La speranza nell’arrivo di un amante capace di liberare la sessualità insoddisfacente si riscontra in quasi tutti i caratteri isterici. L'isteria femminile al tempo di Freud è oggi rapportabile ai caratteri istrionici sia maschile che femminile.

In questi soggetti il livello di energia è basso a causa della rigidità corporea e inconsciamente la persona isterica agisce come un tubo cavo che incanala le sensazioni nei genitali. Ciò viene compensato e nascosto dietro a un gran lavoro fatto di atteggiamenti sociali proattivi.

Una mia paziente isterica era una ragazza vivace, espressiva, pronta al sorriso e dotata di una personalità piacevole e calda. Il suo viso era attraente, il corpo di media statura, la sua figura gradevole e ben proporzionata; fisicamente era forte e agile. Sicuramente gli uomini la trovavano attraente. Nulla nella sua funzione lavorativa o nelle sue relazioni con la gente forniva un qualsiasi indizio per comprendere il significato del suo disturbo” (Lowen A., Il linguaggio del corpo).

Il problema dell’isteria è costituito da un'apparente contraddizione tra una notevole produzione di energia, un forte senso di realtà e una distorsione delle sensazioni genitali.

Il principio di realtà si manifesta nelle funzioni genitali e il carattere isterico è un carattere genitale, nel quale l’oscillazione dell’Io è ancorata alle due estremità della sua traiettoria: la funzione genitale e il pensiero realistico.

La situazione è analoga a quella che incontrò Wilhelm Reich nel tentativo di comprendere il problema masochista: “Solo quando cominciai a dubitare della correttezza e della precisione delle affermazioni dei pazienti lentamente si fece luce”.
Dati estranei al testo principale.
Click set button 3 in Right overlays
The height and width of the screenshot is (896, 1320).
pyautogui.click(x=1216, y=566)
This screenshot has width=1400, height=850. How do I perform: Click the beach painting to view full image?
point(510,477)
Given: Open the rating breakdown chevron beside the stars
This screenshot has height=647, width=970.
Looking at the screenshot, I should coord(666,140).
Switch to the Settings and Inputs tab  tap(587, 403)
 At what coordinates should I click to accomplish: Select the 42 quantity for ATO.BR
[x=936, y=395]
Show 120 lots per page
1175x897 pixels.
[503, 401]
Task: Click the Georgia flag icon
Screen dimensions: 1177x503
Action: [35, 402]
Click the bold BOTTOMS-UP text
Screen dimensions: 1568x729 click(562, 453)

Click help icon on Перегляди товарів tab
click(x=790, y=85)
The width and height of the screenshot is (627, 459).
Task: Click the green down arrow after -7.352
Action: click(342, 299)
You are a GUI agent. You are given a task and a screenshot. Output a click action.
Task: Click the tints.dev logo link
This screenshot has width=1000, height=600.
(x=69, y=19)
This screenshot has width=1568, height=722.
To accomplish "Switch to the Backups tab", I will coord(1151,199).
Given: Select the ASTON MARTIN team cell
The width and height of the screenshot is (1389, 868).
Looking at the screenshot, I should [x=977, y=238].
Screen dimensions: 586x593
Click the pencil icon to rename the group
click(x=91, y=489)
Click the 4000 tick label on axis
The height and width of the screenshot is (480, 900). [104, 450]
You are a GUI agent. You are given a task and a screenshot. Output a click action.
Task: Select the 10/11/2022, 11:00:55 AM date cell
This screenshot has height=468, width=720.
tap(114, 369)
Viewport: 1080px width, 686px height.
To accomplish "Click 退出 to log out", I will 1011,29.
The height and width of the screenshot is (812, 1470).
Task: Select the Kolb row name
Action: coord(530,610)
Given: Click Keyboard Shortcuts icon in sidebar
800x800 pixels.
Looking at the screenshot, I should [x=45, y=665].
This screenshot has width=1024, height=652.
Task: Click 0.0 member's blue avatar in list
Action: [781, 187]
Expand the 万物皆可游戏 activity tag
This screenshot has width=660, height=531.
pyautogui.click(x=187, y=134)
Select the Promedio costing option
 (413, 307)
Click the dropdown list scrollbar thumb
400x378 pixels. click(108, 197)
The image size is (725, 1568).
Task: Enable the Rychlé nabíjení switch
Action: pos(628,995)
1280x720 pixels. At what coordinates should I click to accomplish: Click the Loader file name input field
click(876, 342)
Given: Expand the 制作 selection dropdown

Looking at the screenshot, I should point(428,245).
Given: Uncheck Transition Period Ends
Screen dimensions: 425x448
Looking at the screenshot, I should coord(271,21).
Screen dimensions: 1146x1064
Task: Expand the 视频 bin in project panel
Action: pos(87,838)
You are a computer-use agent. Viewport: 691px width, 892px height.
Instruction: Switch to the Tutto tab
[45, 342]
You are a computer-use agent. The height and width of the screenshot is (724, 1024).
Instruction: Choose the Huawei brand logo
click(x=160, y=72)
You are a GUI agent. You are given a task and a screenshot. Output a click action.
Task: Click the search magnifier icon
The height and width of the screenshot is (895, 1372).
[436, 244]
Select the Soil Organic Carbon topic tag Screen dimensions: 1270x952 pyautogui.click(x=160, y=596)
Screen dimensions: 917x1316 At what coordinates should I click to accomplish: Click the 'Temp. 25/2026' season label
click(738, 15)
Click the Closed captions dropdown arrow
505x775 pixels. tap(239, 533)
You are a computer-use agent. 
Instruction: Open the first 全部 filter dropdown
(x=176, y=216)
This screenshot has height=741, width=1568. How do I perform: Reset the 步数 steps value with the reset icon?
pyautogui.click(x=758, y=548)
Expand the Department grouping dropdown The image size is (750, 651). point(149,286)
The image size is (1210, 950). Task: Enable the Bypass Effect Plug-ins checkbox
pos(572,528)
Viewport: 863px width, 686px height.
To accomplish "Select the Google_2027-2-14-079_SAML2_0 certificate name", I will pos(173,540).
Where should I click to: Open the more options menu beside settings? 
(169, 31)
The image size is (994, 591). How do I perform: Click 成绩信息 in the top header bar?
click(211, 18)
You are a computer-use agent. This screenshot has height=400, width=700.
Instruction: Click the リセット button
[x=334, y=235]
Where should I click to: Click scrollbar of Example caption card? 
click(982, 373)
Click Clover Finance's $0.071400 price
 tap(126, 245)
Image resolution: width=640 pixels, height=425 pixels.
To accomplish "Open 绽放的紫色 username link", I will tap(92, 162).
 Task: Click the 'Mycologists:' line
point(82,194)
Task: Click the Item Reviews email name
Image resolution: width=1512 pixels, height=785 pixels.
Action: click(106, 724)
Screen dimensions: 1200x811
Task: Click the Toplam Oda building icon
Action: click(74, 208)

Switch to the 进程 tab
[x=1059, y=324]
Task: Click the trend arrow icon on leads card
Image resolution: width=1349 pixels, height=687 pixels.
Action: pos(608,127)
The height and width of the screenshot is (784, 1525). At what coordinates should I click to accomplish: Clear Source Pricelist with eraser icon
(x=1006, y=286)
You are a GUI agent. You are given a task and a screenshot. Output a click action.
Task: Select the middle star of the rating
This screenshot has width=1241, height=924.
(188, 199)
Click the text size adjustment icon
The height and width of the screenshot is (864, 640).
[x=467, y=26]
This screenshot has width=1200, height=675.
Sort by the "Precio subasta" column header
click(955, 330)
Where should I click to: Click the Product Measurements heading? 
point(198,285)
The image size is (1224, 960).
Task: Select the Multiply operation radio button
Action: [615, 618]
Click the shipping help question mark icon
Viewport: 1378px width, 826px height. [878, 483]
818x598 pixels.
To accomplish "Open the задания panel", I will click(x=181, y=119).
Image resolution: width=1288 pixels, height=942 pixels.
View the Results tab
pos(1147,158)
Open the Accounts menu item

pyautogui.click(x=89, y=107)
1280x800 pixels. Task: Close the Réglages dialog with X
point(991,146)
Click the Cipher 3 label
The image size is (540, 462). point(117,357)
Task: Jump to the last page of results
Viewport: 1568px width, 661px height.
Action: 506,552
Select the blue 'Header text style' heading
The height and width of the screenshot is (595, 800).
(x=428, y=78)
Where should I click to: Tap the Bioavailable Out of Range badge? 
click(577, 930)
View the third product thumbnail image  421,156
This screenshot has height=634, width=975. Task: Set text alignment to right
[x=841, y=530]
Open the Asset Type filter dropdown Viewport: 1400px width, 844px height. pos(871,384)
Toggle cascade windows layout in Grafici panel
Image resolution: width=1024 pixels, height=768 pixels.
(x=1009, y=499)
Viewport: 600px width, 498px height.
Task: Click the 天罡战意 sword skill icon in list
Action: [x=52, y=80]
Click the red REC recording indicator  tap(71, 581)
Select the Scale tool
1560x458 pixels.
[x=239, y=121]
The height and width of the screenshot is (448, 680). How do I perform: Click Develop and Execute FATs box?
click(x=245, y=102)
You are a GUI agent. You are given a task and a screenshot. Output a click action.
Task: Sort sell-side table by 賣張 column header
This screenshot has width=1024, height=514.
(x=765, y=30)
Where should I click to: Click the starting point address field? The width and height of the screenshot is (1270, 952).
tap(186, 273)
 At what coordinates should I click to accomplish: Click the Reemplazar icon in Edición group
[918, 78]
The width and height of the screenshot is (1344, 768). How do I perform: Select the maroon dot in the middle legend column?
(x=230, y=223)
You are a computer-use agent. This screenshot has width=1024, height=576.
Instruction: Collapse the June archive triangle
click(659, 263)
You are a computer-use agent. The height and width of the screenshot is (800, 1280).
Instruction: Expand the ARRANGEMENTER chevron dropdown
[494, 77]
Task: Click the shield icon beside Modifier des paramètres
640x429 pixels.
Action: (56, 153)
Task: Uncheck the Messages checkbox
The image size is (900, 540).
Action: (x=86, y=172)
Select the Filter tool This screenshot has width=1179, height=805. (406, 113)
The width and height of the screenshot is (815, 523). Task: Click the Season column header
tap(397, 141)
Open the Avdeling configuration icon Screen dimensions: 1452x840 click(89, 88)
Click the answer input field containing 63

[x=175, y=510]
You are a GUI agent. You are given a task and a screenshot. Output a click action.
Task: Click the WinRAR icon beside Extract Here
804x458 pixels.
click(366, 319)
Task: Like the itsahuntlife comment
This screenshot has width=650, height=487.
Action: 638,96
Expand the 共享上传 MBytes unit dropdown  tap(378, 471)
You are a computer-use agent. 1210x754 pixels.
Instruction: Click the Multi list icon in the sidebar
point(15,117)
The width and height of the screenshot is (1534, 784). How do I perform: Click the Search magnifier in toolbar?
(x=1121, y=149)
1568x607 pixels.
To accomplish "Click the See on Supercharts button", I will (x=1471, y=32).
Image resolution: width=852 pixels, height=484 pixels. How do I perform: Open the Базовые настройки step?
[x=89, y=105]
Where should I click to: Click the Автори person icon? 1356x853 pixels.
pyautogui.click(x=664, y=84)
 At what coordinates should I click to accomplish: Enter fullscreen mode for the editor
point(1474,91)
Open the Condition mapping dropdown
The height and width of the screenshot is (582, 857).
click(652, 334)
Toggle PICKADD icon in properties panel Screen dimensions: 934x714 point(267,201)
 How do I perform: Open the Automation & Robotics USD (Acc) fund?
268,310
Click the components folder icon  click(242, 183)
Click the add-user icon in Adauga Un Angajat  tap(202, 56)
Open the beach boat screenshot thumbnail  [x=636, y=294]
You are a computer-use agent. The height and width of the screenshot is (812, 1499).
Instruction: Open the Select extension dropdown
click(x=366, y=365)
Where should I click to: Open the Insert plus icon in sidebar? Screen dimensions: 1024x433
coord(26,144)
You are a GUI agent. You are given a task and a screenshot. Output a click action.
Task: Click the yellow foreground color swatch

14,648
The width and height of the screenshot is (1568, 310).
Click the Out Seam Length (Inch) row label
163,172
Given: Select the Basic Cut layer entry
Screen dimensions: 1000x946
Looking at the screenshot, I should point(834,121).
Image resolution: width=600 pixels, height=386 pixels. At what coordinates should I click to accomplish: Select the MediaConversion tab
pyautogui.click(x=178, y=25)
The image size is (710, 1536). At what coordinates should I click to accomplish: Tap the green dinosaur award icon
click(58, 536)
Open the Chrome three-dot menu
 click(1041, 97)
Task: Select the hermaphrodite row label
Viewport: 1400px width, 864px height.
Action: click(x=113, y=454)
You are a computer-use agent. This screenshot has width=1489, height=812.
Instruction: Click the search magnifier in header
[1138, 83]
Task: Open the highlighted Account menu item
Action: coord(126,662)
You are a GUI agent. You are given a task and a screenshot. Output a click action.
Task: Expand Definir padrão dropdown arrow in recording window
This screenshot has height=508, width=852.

In quell'occasione si trattava di capire in che modo la fantasia o l’atto di essere percossi potessero essere percepiti come piacevoli. Nonostante quanto affermano tutti i masochisti, seguendo le analisi di Reich, la fantasia o l’atto di essere percossi non è fonte di piacere. Analogamente nei casi di isteria con sessualità insoddisfacente, dobbiamo dubitare delle affermazioni dei pazienti, che non sono attendibili in quanto è scarsa la loro coscienza corporea.

Perché un forte flusso di libido non produce un’eccitazione genitale d’intensità sufficiente da arrivare alla percezione cosciente?

Freud analizzò questi elementi psichici in “Eziologia dell’isteria” e in “Il Meccanismo psichico dei fenomeni isterici”. Nel primo lavoro egli osserva che l’isteria si sviluppa per una divisione della consapevolezza in consapevolezza ipnoide e consapevolezza normale.

Durante l’attacco isterico, il controllo di tutta l’innervazione somatica è passato alla consapevolezza ipnoide”. Lo stato ipnoide contiene i ricordi repressi “con pieno tono affettivo per un lungo periodo”. 
Nello studio successivo sono chiariti altri elementi di questo meccanismo: “I ricordi repressi sono esperienze sessuali infantili che, inefficaci in se stessi, possono esercitare un’influenza patogenetica solo in un secondo tempo, quando dopo la pubertà, si agitano sotto forma di ricordi inconsci”.

Il sintomo è determinato dallo sforzo di difendersi contro l’idea dolorosa di un’esperienza più recente, che presenta connessioni logiche e associative con le esperienze infantili inconsce.
Freud precisò che le esperienze infantili devono essersi verificate prima degli otto anni d’età perché si sviluppi l’isteria.